To do
a - From the sermon on the banquet parable, transcribe the passage starting with "I Cannot Come" and going on through "the feast do?".
b - Pick up the sermon on the banquet parable from where it stops and keep writing it.

I Cannot Come to The Banquet is based on the parable in the Gospel of Luke which is the Gospel appointed for today—the second Sunday after Trinity.  It is the story of a man who holds a great feast—a banquet and sends his servant to invite all the people he knows to come to the feast.  It turns out that each person he has invited has an excuse why he cannot come to the banquet.  The excuses are well explained in the chorus of the song; one bought a field, another has bought some oxen, another has married a wife.  They all ask to be excused from attending the feast.  Well on hearing that no one on his guest list can attend what does the founder of the feast do? 

His reaction is quite understandable at first.  He gets angry.  Here he has gone to all this trouble and prepared a feast and no one wants to come and share the celebration with him.  I’m sure all of us would feel the same way.  We could say at least they did send their regrets and just not show up.  However, rather than getting into a snit what does he do?  Rather than giving up he send his servant out and invites all the people who would not normally be included in—the poor, the halt, and the lame.  He wants his house to be filled with those that will appreciate the value of what he is offering.
The meaning of this parable seems clear to us reading it.  It is easier to understand than some of Jesus’ parables.  God offers a banquet to us.  As Christians we are people who will be invited to God’s banquet that is prepared for us in God’s kingdom.  However, many of us who are invited to God’s feast with all the wonderful food and drink that will feed our souls, will decide we have better things to do than attend the Great Feast.   The excuses given by the invited guest all sound reasonable to our ears.  I have business to take care of—my job is very high powered and I can’t spare the time for a dinner party.  I have land and animals to care for that require all my care.  And the best one of all—I have just gotten married and my wife and I are leaving on our honeymoon.  They are all quite reasonable from our perspective.  I can’t find the time to go to church on Sunday.  There are not enough hours in the day to read my bible or set time aside to pray and meditate and be in conversation with God and I don’t.  I am basically retired and have the intention of doing these things and sometimes I don’t find time to do things I know I should.  Have the time or inclination to help others in need like the Good Samaritan  We don’t live as if we know that our sins—those things which separate us from the love of God are forgiven by the sacrifice of our Saviour and Redeemer.  We do not live in the blessing of being loved by God unconditionally.   We do not live in the knowledge that we have been invited to the Great Feast.

Dataset excerpt
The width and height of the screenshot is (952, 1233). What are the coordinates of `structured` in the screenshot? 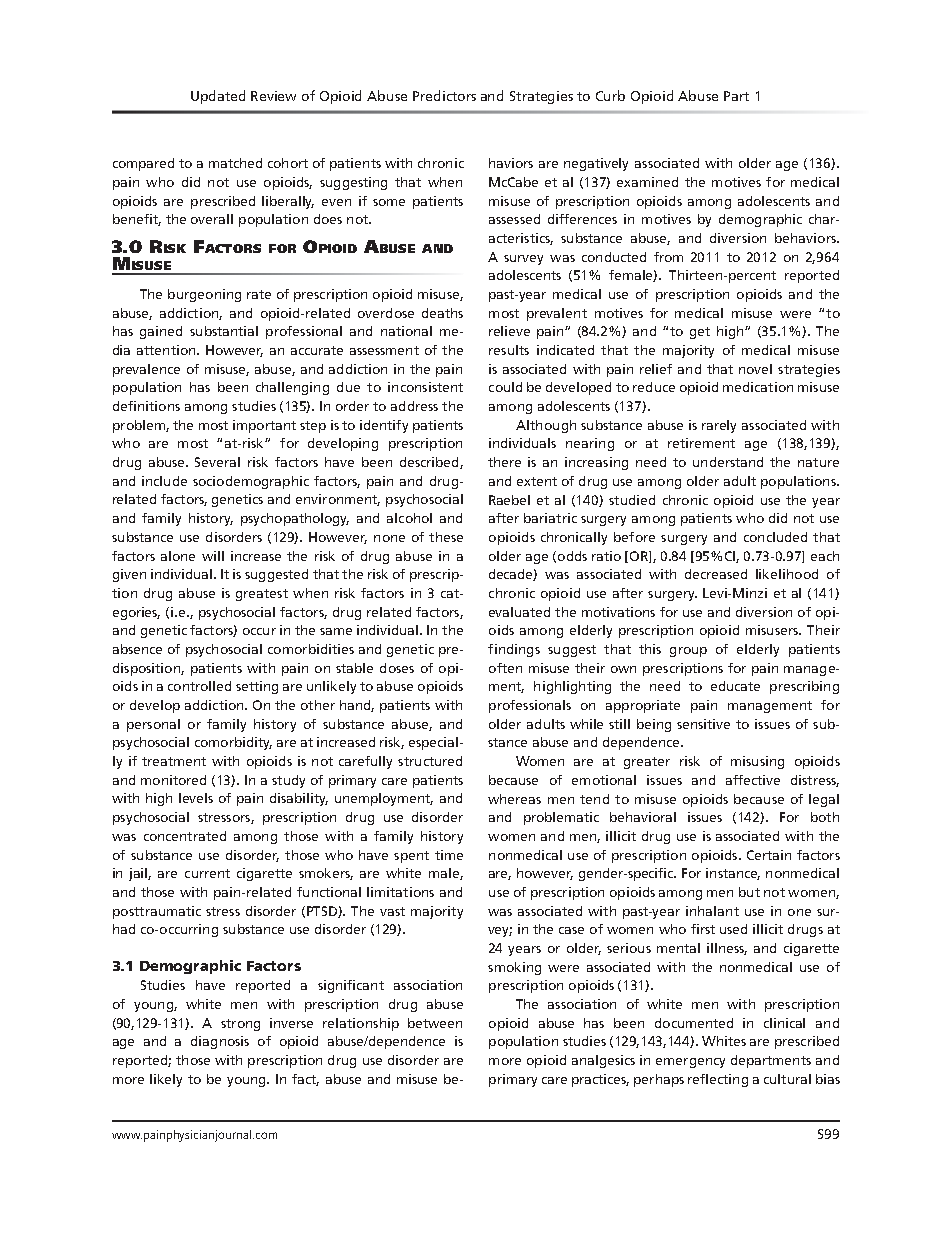 It's located at (430, 761).
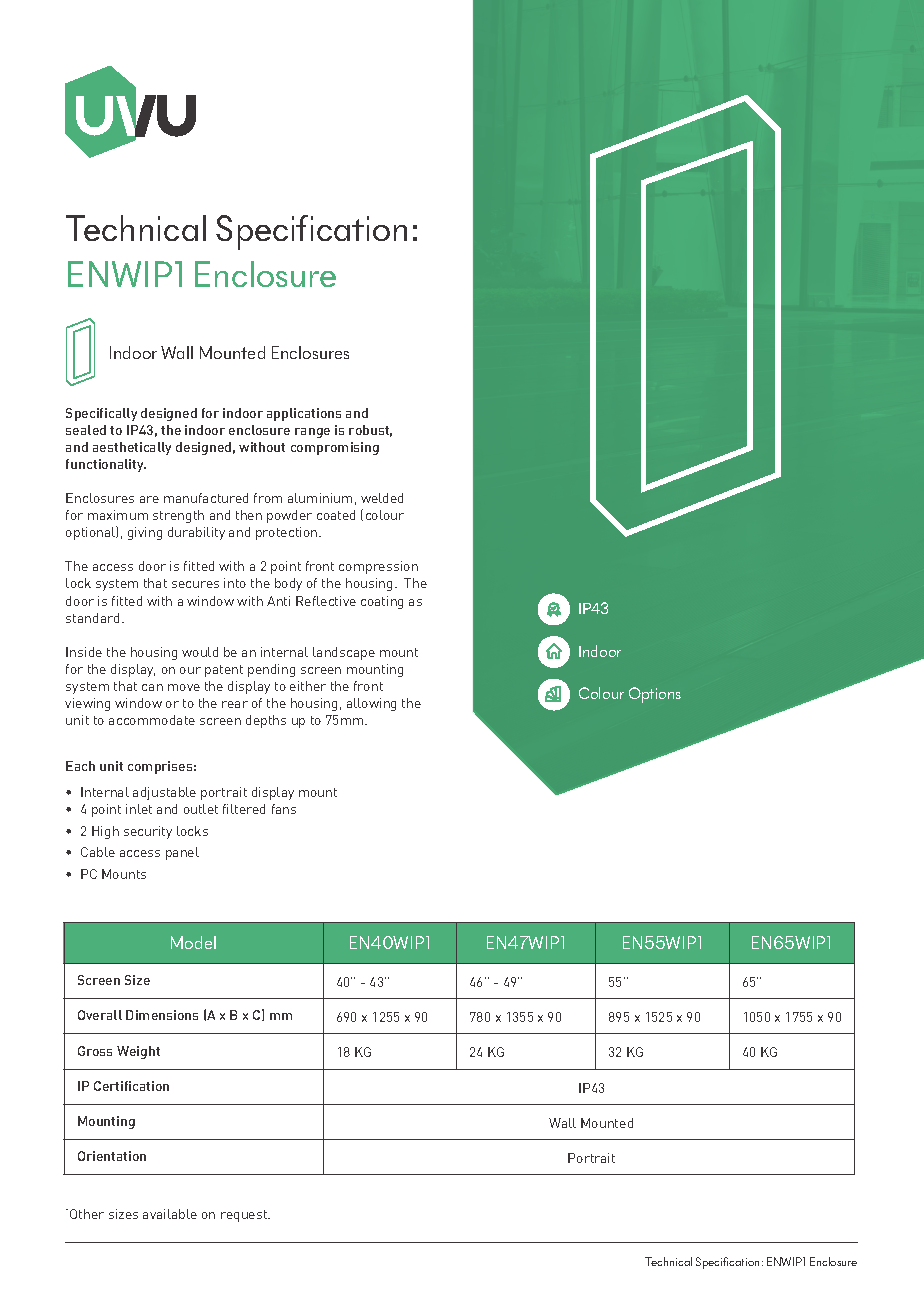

The replies
a -
I Cannot Come to The Banquet is based on the parable in the Gospel of Luke which is the Gospel appointed for today—the second Sunday after Trinity.  It is the story of a man who holds a great feast—a banquet and sends his servant to invite all the people he knows to come to the feast.  It turns out that each person he has invited has an excuse why he cannot come to the banquet.  The excuses are well explained in the chorus of the song; one bought a field, another has bought some oxen, another has married a wife.  They all ask to be excused from attending the feast.  Well on hearing that no one on his guest list can attend what does the founder of the feast do?

b -
Well as I note, the message Jesus has for us is very clear.  If we don’t partake of the Great Feast that is offered to us in this life we will never partake in it.  The Passage ends, “For I say unto you, that none of those men (and I’m sure he would include woman today) which were bidden shall taste of my supper”.   A bitter lesson indeed.
That is the usual understanding of the parable.  I believe that it is perfectly valid and true.  However, I want to look at another way of understanding the lesson that Jesus is giving us.  What if we look at this from an inner perspective?  What is God offering to us about ourselves—about who we are created by God to be?  We have those parts of ourselves which are good and upright and live a life that is acceptable to us and to society.  We go about doing the things that we need to do in our lives—things which are right and good and necessary for us to do.  We take care of business—day to day life.  My wife Lorna and I have been getting settled into to cottage—getting the internet hooked up, dealing with broken parts of the well, trying to catch a squirrel in our crawl space, getting apple trees to plant, dealing with an issue with our neighbour—all ordinary day to day stuff that life involves .  We aren’t on our honeymoon by a long shot but perhaps we are still in our honeymoon phase of life in the cottage.  Have we forgotten to partake in the Great Feast that Jesus offers? 
What then of the guests that the master invites when we don’t partake—the poor street people, the halt, the lame, the outcasts and people we wouldn’t dream of inviting to our banquets?  What about the parts of ourselves that are the aspects of ourselves that we don’t find acceptable —the street people within us?  We can look at those people invited instead of us as aspect of ourselves that we don’t find acceptable—those parts of ourselves that we don’t like and don’t even want to acknowledge.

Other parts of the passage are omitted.